Model	Size	Speed	Accuracy
tiny	~75 MB	Fastest	Good
base	~150 MB	Fast	Better
small	~500 MB	Medium	Good
medium	~1.5 GB	Slower	Very Good
large-v2	~3 GB	Slowest	Best

Recommended: base

The base model offers the best balance of speed and accuracy for most users.

Change Model:

Tray menu → Voice → 🧠 Whisper Model → Select
Or edit whisper_model in config.json

Google Speech Recognition (Fallback)¶

Used when Whisper is unavailable or fails.

Feature	Details
Privacy	Audio sent to Google servers
Speed	Depends on internet
Accuracy	Very good
Requirements	Internet connection

Recording Process¶

Visual Feedback¶

State	Button	Status Bar
Ready	🎤 (gray)	Ready
Recording	🔴 (pulsing red)	🎤 Listening...
Processing	🎤 (gray)	🔄 Transcribing...
First Use	🎤 (gray)	🔄 Loading Whisper model...

Recording Flow¶

Hold Button → Recording Starts → Audio Captured
    ↓
Release Button → Recording Stops → Save WAV
    ↓
Transcription → Text in Input → Auto-Send

Technical Details¶

Sample Rate: 16,000 Hz (speech recognition standard)
Format: 16-bit PCM WAV
Max Duration: 30 seconds
Silence Threshold: Audio level < 50 = no speech detected

First-Time Setup¶

Model Loading¶

On first voice use, Whisper model downloads/loads:

Press 🎤 and speak
Status shows "Loading Whisper model..."
Model loads (30-60 seconds first time)
Subsequent uses are instant

Model Location

Whisper models are cached in ~/.cache/huggingface/ or similar.

Microphone Permissions¶

Windows may prompt for microphone access:

Go to Settings → Privacy → Microphone
Enable "Allow apps to access your microphone"
Ensure Python has permission

Troubleshooting Voice Input¶

"Voice input not available"¶

Cause: Missing dependencies

Fix:

pip install sounddevice numpy faster-whisper

"No speech detected"¶

Cause: Audio too quiet or silence

Fix:

Speak louder/closer to mic
Check microphone isn't muted
Test mic in Windows Sound settings

"Couldn't understand.

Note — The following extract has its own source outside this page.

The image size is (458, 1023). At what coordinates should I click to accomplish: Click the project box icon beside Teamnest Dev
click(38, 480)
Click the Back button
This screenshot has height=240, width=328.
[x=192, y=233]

Try again."¶

Cause: Speech unclear or Whisper confusion

Fix:

Speak more clearly
Reduce background noise
Try a larger Whisper model

"Recognition error"¶

Cause: Google fallback failed (network issue)

Fix:

Check internet connection
Ensure Whisper is properly installed for offline use

Recording stops immediately¶

Cause: Microphone not capturing

Fix:

Check default recording device in Windows
Test with Voice Recorder app

Verify sounddevice can access mic:

import sounddevice as sd
print(sd.query_devices())

Configuration¶

config.json Settings¶

{
    "voice_input_enabled": true,
    "stt_provider": "local-whisper",
    "whisper_model": "base"
}

Setting	Options	Default
`voice_input_enabled`	true/false	true
`stt_provider`	"local-whisper", "google"	"local-whisper"
`whisper_model`	"tiny", "base", "small", "medium", "large-v2"	"base"

Change Provider¶

Via Tray Menu: Currently shows provider info only. Change via config.json.

Via Config:

{
    "stt_provider": "google"
}

Audio File Handling¶

Temporary Files¶

Recordings are saved to:

C:\Users\ejb71\SkippyBuddy\temp\voice_recording.wav

This file is overwritten each recording.

Cleanup¶

Temporary audio files remain until:

Next recording (overwritten)
Manual deletion
System restart

Performance Tips¶

Fast Transcription

Use tiny or base model for speed
Keep recordings short (5-15 seconds)
Speak clearly without long pauses

Better Accuracy

Use small or medium model
Minimize background noise
Speak at normal pace

Memory Usage

base model uses ~300MB RAM
large-v2 can use 3GB+ RAM
Model unloads when Skippy closes

Advanced: Language Settings¶

Whisper is configured for English by default:

segments, info = model.transcribe(
    audio_path,
    language="en",  # Force English
    vad_filter=True  # Filter silence
)

To support other languages, modify skippy.py:

language="auto"  # Auto-detect language
# or
language="es"    # Spanish
language="fr"    # French
# etc.